Investigatory Powers Act - Government mandated backdoors
Roland Perry
lists at internetpolicyagency.com
Mon Dec 5 07:54:26 GMT 2016
In article <ecf10e6b-4863-a5bd-1beb-9c32615683dd at zen.co.uk>, Peter
Fairbrother <zenadsl6186 at zen.co.uk> writes
>> And as for new (or existing) services needing a backdoor, that's not
>> what Act is asking for.
>>
>> B) "Because a backdoor implies a 'key' being given to a third party
>> such law enforcement to do its own decryption, whereas the Bill
>> just asks for CSPs to use their existing key to the front door
>> to produce the plain text, if they are able to."
>
>The Bill also permits the SoS to require "relevant operators" to
>maintain or perhaps generate the ability to produce the plain text.
>
>Probably the most important example is Forward Secrecy in eg TLS
>suites. In order to maintain the ability to produce the plain text,
>relevant operators can effectively be required to modify their systems
>to retain the keys used rather than discarding them.
As with the A5/1 SM encryption it would be far easier to simply
intercept the plain text *after* it has emerged from the TLS 'decoder'
at the operator's premises.
>Some may consider that a required backdoor, but as the relevant
>operator keeps the keys, and they are not available to Plod etc without
>a warrant, I don't know whether it really counts.

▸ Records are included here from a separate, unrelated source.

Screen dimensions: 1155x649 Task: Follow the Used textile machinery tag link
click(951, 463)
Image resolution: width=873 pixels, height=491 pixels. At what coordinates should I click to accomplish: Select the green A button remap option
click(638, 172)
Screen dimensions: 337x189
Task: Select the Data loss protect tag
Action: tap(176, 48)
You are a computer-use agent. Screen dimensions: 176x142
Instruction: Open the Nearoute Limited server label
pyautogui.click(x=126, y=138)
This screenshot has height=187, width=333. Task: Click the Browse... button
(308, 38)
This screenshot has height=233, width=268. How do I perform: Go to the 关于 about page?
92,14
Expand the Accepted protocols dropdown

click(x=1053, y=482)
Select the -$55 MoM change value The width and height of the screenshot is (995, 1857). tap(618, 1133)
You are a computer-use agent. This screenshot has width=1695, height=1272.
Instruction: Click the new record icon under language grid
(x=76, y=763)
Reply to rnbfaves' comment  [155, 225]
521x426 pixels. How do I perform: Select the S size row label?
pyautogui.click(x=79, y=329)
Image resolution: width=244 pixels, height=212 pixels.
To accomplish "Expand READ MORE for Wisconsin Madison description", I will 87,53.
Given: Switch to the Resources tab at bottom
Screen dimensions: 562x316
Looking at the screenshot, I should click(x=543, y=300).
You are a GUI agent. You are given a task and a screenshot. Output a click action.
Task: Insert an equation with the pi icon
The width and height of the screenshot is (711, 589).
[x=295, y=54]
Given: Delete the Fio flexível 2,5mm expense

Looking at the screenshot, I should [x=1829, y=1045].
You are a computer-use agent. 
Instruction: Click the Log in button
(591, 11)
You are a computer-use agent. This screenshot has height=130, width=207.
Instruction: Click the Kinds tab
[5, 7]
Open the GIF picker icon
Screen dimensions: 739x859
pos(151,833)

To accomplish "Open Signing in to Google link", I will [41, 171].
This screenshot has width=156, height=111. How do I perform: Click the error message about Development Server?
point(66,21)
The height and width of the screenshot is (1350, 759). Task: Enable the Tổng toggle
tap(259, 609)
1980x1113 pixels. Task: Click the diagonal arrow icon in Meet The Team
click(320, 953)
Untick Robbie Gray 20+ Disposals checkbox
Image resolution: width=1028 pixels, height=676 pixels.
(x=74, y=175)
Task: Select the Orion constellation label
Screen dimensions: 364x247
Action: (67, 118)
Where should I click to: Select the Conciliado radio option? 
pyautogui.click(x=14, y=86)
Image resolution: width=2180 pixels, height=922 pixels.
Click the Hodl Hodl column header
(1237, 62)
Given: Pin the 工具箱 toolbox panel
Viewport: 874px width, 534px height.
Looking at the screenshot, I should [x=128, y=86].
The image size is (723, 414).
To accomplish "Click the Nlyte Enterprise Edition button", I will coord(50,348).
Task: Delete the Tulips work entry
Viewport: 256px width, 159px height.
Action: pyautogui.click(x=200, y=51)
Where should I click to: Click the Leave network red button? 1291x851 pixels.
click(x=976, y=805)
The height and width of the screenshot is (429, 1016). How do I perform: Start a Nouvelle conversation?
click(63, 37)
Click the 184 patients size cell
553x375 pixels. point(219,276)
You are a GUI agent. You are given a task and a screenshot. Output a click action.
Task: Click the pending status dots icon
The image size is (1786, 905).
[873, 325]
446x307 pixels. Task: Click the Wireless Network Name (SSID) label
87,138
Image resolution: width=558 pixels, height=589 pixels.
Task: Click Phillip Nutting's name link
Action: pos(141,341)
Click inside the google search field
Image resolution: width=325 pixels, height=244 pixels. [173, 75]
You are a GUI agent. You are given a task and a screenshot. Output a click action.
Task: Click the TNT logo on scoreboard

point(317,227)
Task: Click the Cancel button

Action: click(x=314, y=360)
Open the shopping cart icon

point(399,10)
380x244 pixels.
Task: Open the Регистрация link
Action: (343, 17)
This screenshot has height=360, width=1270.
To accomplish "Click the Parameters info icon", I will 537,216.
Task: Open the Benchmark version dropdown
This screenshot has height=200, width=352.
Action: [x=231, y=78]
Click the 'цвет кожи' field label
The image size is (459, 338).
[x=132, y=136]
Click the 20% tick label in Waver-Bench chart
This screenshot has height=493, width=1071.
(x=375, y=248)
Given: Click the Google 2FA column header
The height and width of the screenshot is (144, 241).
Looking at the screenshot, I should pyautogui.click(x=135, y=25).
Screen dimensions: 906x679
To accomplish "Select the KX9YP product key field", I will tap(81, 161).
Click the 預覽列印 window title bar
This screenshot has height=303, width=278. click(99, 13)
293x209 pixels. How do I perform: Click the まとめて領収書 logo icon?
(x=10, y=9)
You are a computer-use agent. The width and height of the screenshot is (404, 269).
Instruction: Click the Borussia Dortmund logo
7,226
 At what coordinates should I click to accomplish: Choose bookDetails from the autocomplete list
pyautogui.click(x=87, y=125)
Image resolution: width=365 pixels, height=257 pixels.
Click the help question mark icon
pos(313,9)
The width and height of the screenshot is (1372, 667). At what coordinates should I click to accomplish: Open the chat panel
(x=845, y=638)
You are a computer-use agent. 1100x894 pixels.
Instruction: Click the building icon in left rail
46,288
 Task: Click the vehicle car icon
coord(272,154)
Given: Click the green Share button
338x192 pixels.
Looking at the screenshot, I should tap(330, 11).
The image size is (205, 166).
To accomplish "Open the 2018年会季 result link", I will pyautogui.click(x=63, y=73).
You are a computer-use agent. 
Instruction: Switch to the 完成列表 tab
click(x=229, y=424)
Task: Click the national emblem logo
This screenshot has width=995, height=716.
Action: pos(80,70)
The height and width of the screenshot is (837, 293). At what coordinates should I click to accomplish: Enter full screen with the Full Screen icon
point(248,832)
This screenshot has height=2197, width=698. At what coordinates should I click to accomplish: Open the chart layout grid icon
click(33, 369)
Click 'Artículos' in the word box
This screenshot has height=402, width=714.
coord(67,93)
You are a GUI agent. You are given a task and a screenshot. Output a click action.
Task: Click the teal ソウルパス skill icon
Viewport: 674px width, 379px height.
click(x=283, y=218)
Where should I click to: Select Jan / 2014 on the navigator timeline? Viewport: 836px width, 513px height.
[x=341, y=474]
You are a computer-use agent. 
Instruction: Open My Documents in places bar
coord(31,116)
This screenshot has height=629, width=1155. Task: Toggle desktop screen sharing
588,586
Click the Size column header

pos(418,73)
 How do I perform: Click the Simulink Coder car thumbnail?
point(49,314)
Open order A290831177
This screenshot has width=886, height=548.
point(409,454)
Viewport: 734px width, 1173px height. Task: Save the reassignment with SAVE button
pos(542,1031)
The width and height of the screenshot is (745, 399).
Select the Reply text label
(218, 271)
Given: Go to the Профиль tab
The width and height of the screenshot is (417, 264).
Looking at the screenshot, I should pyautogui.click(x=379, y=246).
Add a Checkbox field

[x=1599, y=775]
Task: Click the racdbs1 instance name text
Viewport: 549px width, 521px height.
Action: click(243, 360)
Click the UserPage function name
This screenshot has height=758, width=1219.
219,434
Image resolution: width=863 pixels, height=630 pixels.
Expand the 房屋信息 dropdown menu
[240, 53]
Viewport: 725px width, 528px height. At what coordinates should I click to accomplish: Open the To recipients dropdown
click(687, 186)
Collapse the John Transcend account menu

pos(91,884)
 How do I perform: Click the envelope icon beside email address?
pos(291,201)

Maybe 1/2 a required
>backdoor.
Remember, this is about intercepting transmissions happening *now*, not
decrypting historic transmissions where for some reason they have been
stored while still encrypted by the carrier's internal encryption
scheme.
>Of course there is a small problem for the SoS and/or Plod here - if an
>effect of the modification to the system, eg removing the deletion of
>keys, makes any of the content available to a person other than the
>sender or recipient then it would be interception, and unlawful.
Only if you don't have a relevant warrant to hand.